Public labs that conduct energy RD&D should allocate a significant fraction of their budgets, say 10%, to internally selected projects. They need the flexibility to adjust goals as research proceeds. Funding institutions could follow the approach of ARPA-E and employ technical experts as programme managers to direct funds and to modify or cut projects as they progress3.

Incorporate technology transfer in research organizations. Public institutions that fund or perform energy RD&D must collaborate with private owners of energy infrastructure, as well as those that produce, deploy and operate new energy technologies. Otherwise, research can remain in silos and might never be put into practice. Formal technology-transfer programmes should be set up to build connections. This requires strong institutional backing. When political and financial support wanes, technology-transfer rates fall1.

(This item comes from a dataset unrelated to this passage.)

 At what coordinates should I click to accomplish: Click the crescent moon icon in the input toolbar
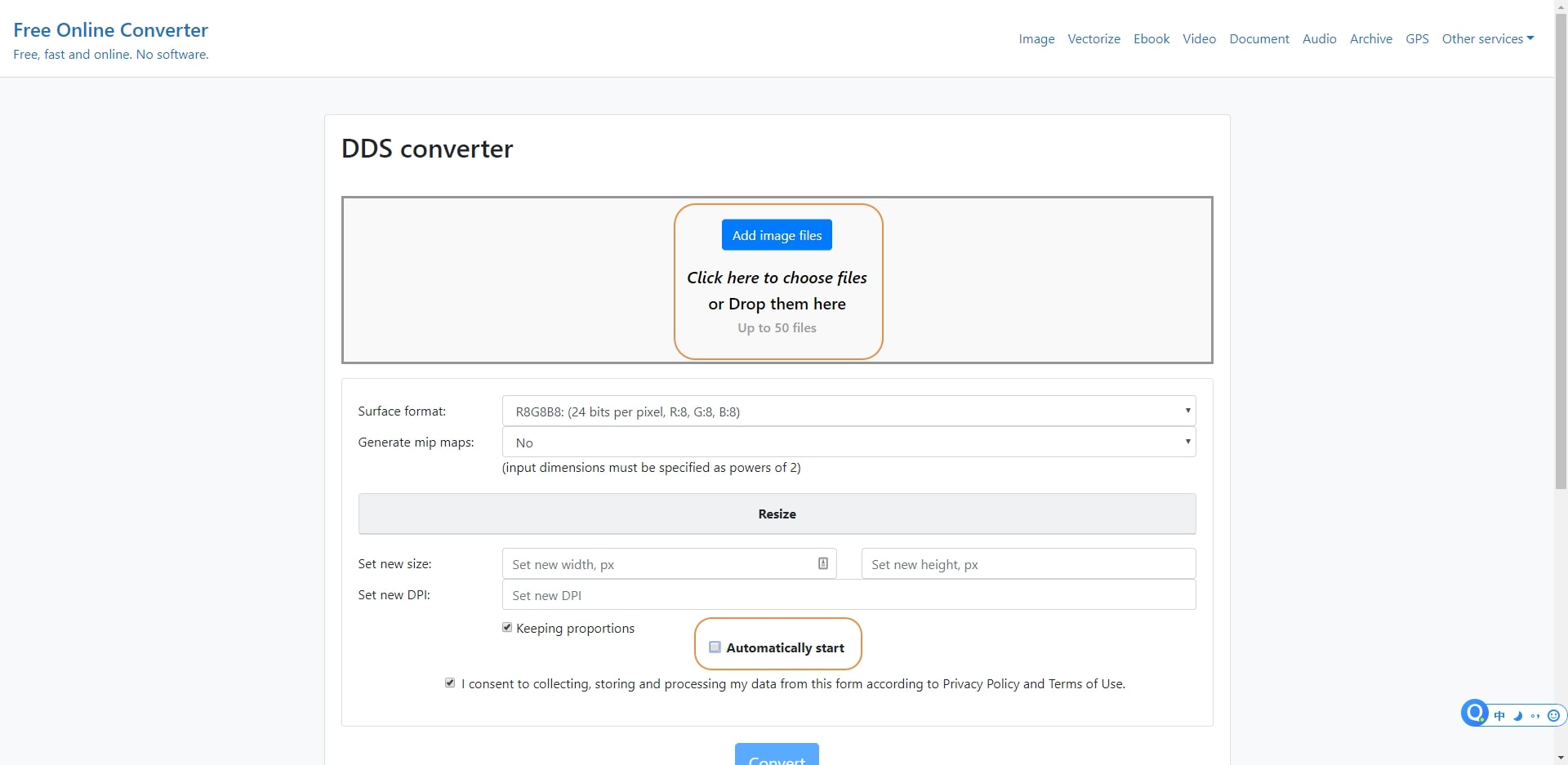(1518, 716)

Formal programmes for technology transfer have built on the work of DOE national laboratories4. For example, since 1994, one-fifth of all new patents in advanced energy-storage systems for vehicles cite at least one DOE-granted patent5. Strategies are needed to innovate faster. Research universities have shown the value of sustained collaboration through a diversity of channels6. Sandia National Laboratories, which has facilities in New Mexico and California, has seen the value of giving researchers up to three years’ leave to work in the private sector and commercialize technologies. Pilot programmes should be scaled up. For example, at California’s Lawrence Berkeley National Lab, the Cyclotron Road and Visiting Entrepreneurial Research Fellows programmes lower barriers to collaboration and provide facilities, expertise and funding to entrepreneurs.

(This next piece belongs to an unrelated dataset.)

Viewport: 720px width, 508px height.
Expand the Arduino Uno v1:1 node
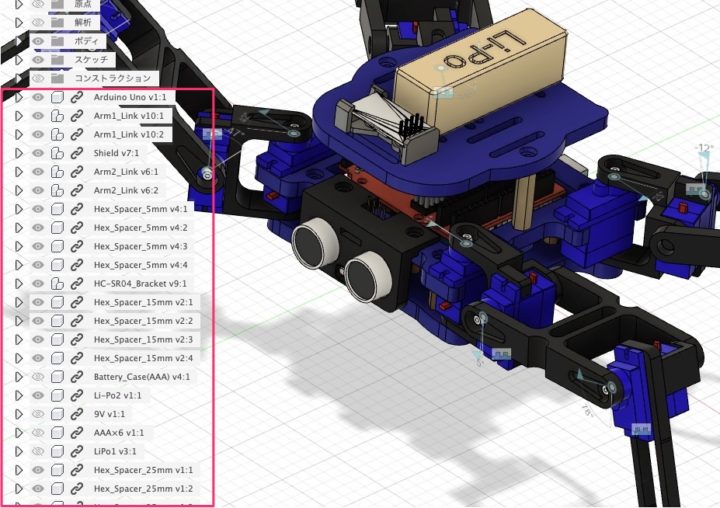pyautogui.click(x=18, y=98)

Focus demonstration projects on learning. Many viable technologies stumble at the demonstration stage when they reach the ‘valley of death’. Companies are reluctant to finance pilot projects for new, risky technologies, such as carbon capture and storage (CCS). This makes it impossible to scale them up without public support. Demonstration projects are expensive and can be harshly judged. For example, the US Synthetic Fuels Corporation fostered technologies in the 1980s to create liquid fuels from substitutes such as coal. The failure of the programme to meet its goal of reducing oil imports has been used to argue against public investments in demonstration projects that aim to pick winners. Yet the programme created useful knowledge: technology trialled at the corporation’s Cool Water plant is being considered for use in CCS7.

Policymakers should set goals for demonstration projects on the basis of the knowledge they will generate about the cost and performance of future technologies7. Other important features include: an exit strategy to halt projects that miss milestones; design that acknowledges the possibility of failure while keeping other options open; involvement of a broad pool of private actors; and mechanisms to track and disseminate the knowledge produced8.

Incentivize international collaboration. International cooperation can accelerate innovation beyond the capabilities of a single nation. Pooling costs enables projects of greater scale, lessens duplication and integrates regional specializations. But more needs to be known about how to do this effectively. Few multilateral collaborations stretch beyond holding meetings and issuing joint statements. Deeper collaborations range from loosely coordinated pledges for domestic actions, such as Mission Innovation, to shared platforms for technology development, such as the International Energy Agency (IEA) Technology Collaboration Programmes. Some partnerships achieve integrated cooperative RD&D — 35 countries are involved in the ITER project to build the world’s largest magnetic fusion device in southern France.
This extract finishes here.